Pixel coordinate grounding data:
┌────────

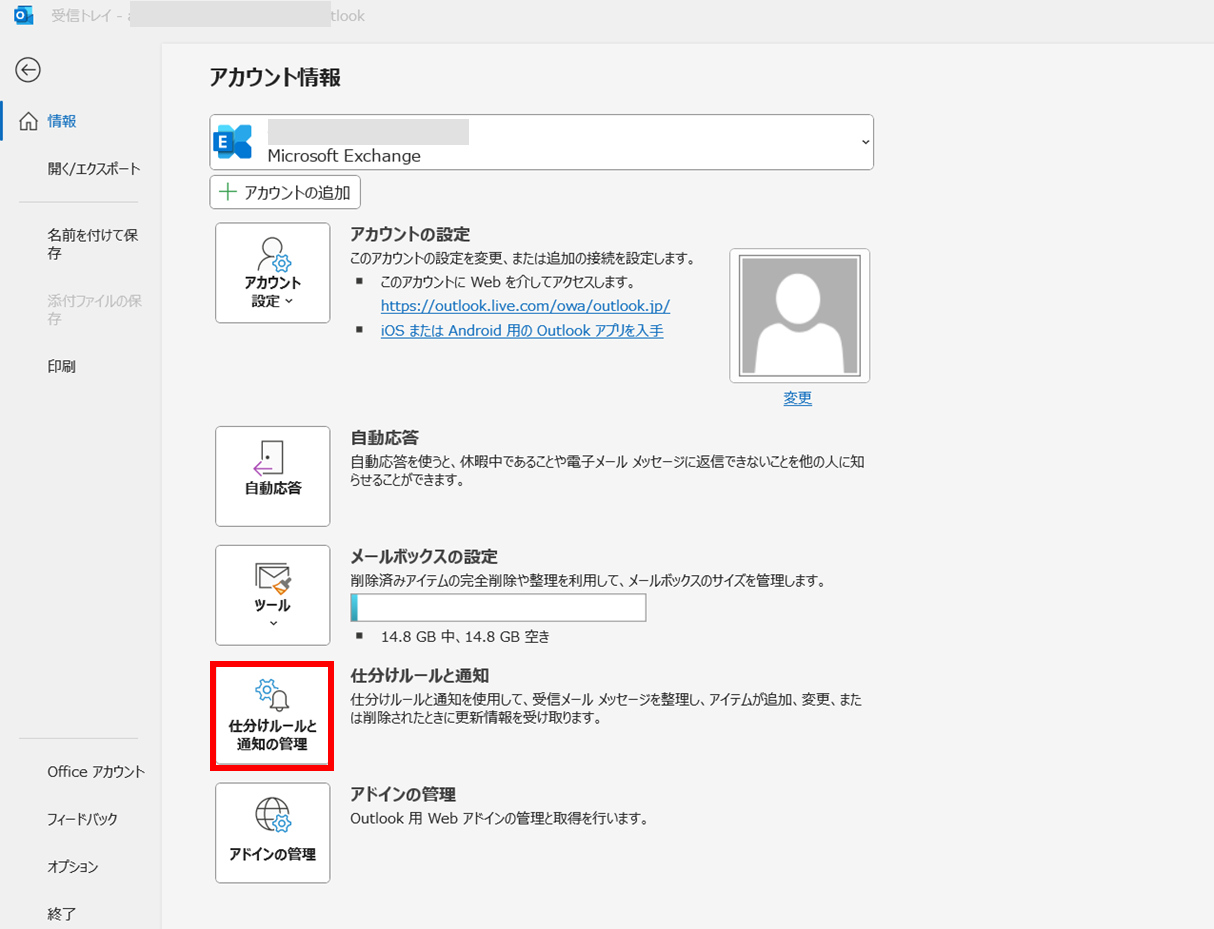Viewport: 1214px width, 929px height.
Task: Expand the アカウント設定 chevron
Action: 289,301
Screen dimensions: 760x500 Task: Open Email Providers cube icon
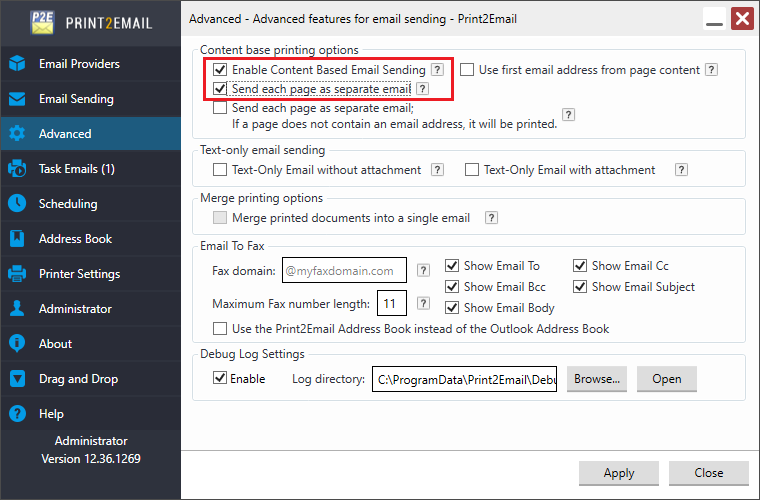[x=17, y=63]
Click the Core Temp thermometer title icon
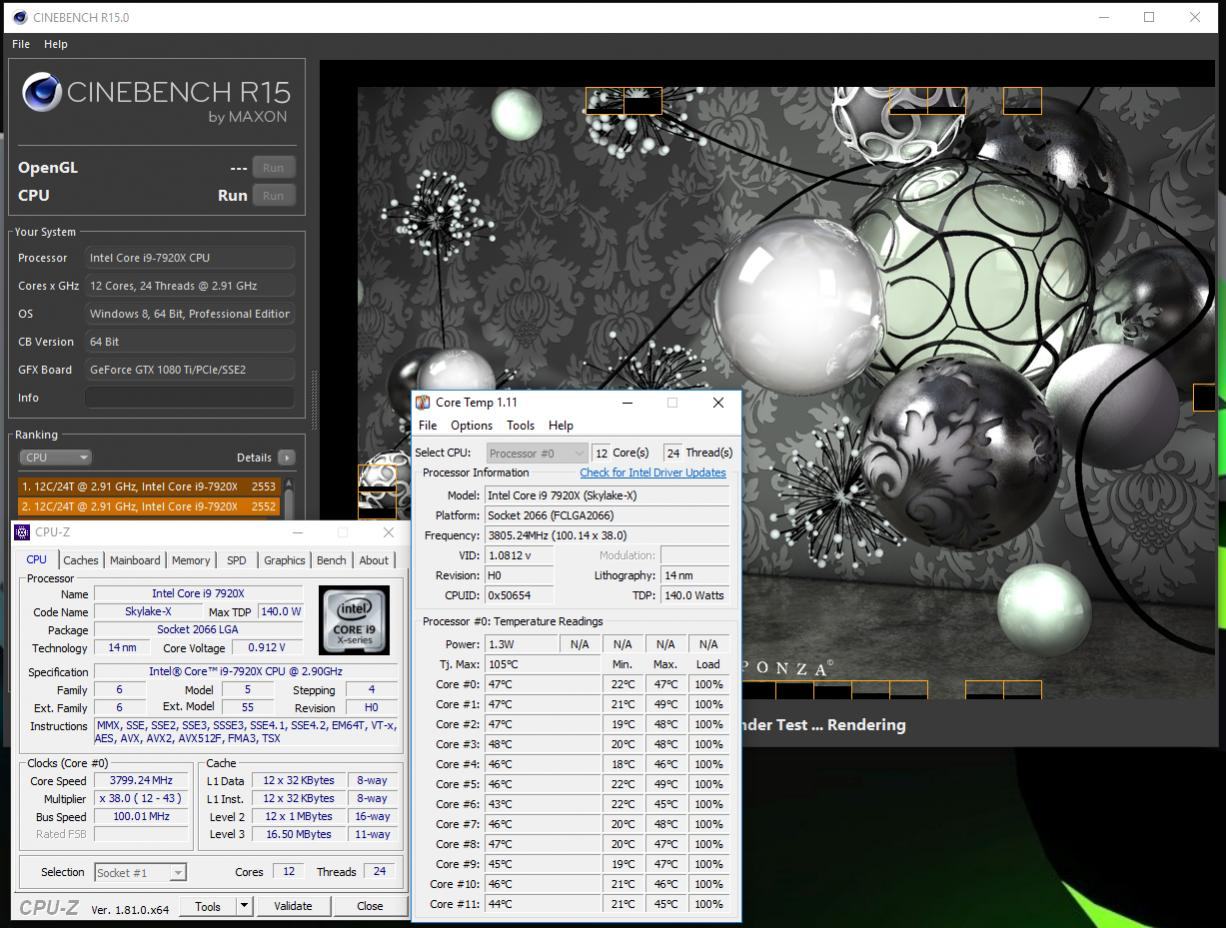The width and height of the screenshot is (1226, 928). pos(423,403)
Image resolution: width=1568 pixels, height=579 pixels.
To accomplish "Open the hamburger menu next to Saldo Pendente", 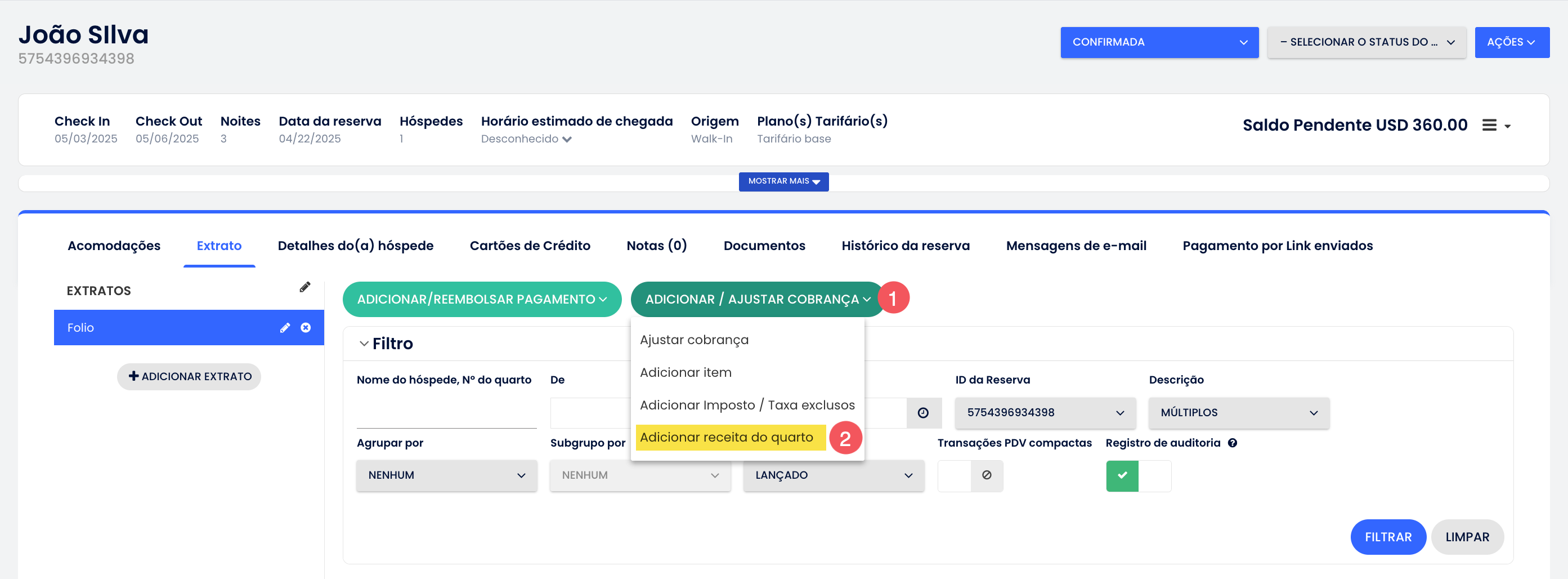I will (1489, 126).
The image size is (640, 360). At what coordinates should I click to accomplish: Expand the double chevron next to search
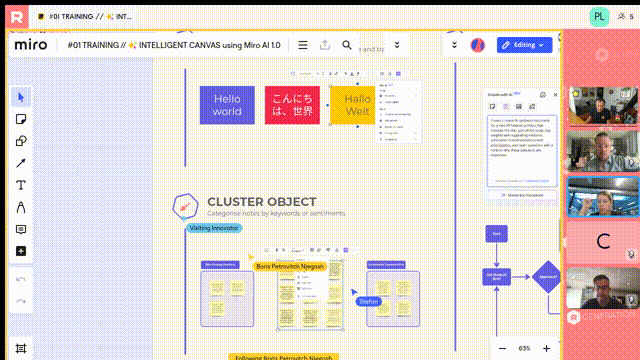click(x=397, y=45)
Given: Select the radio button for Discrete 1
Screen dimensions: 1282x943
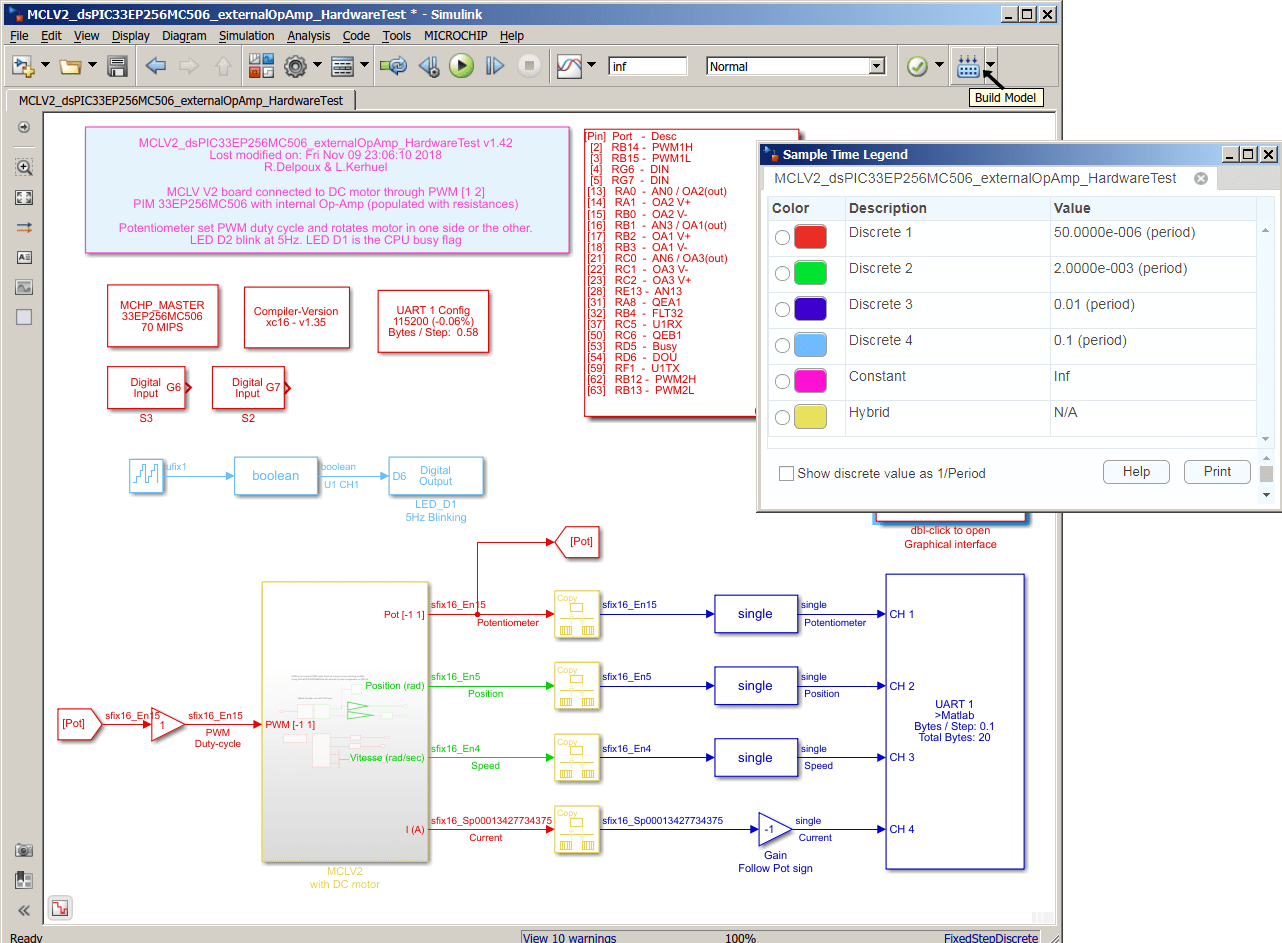Looking at the screenshot, I should coord(781,236).
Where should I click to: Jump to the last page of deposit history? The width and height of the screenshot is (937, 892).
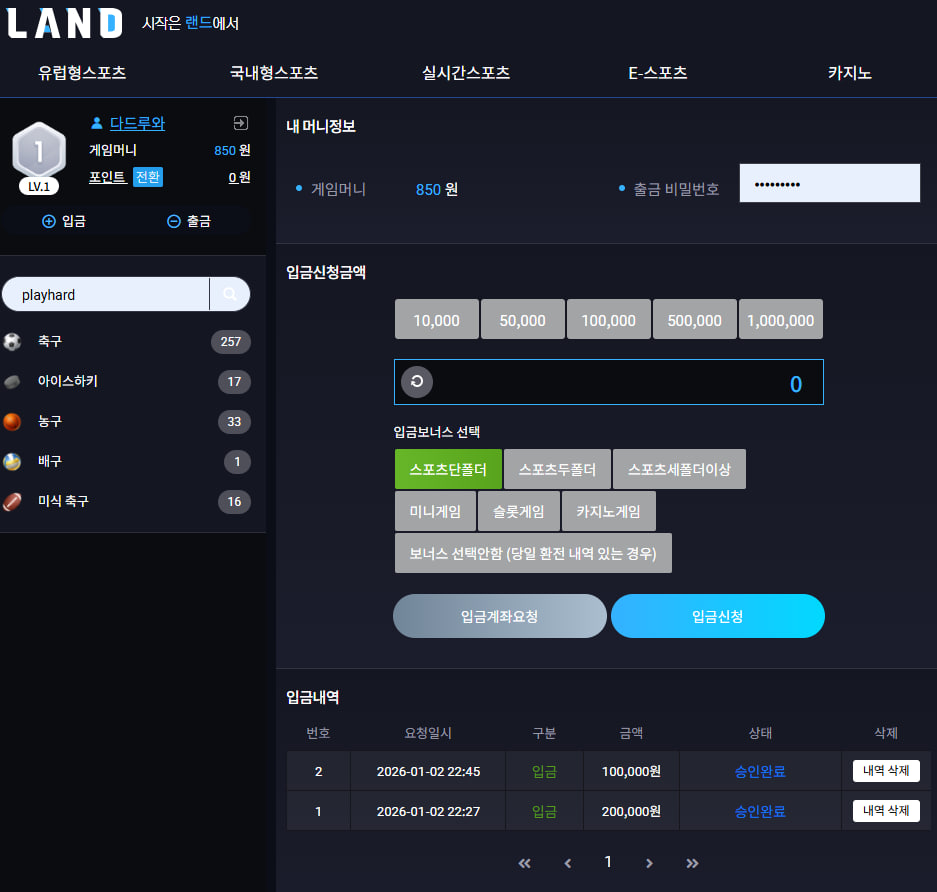(692, 863)
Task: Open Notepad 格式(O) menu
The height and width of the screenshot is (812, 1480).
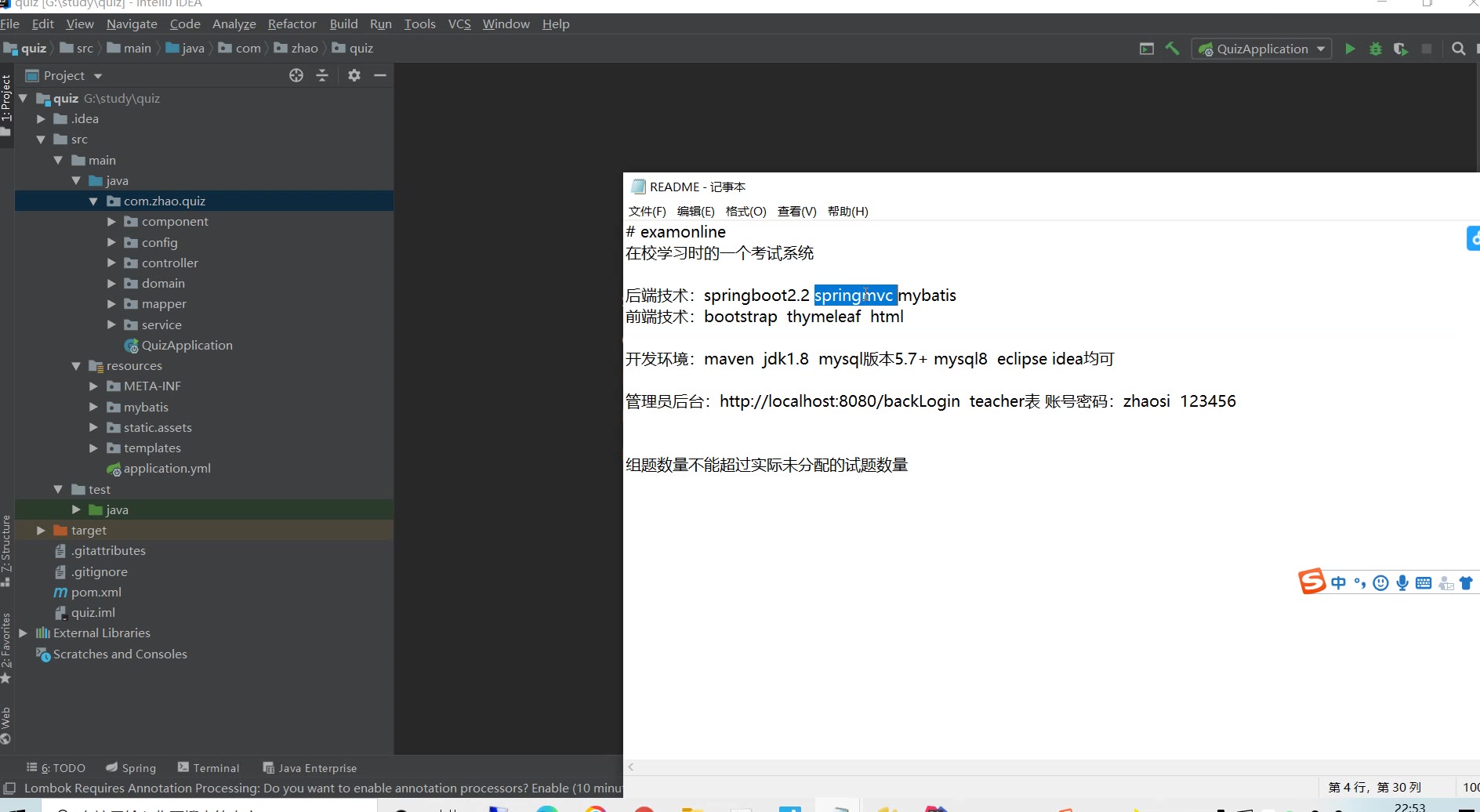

└────────

§ **AIM OF THE TASK**
Set down exactly the lines between the line containing "Given: Select the radio button for Discrete 1" and the end of the records above, both ends included; pictures stay out.

§ **COMPLETED EXERCISE**
Given: Select the radio button for Discrete 1
Screen dimensions: 1282x943
Looking at the screenshot, I should coord(781,236).
Where should I click to: Jump to the last page of deposit history? The width and height of the screenshot is (937, 892).
(692, 863)
Task: Open Notepad 格式(O) menu
The height and width of the screenshot is (812, 1480).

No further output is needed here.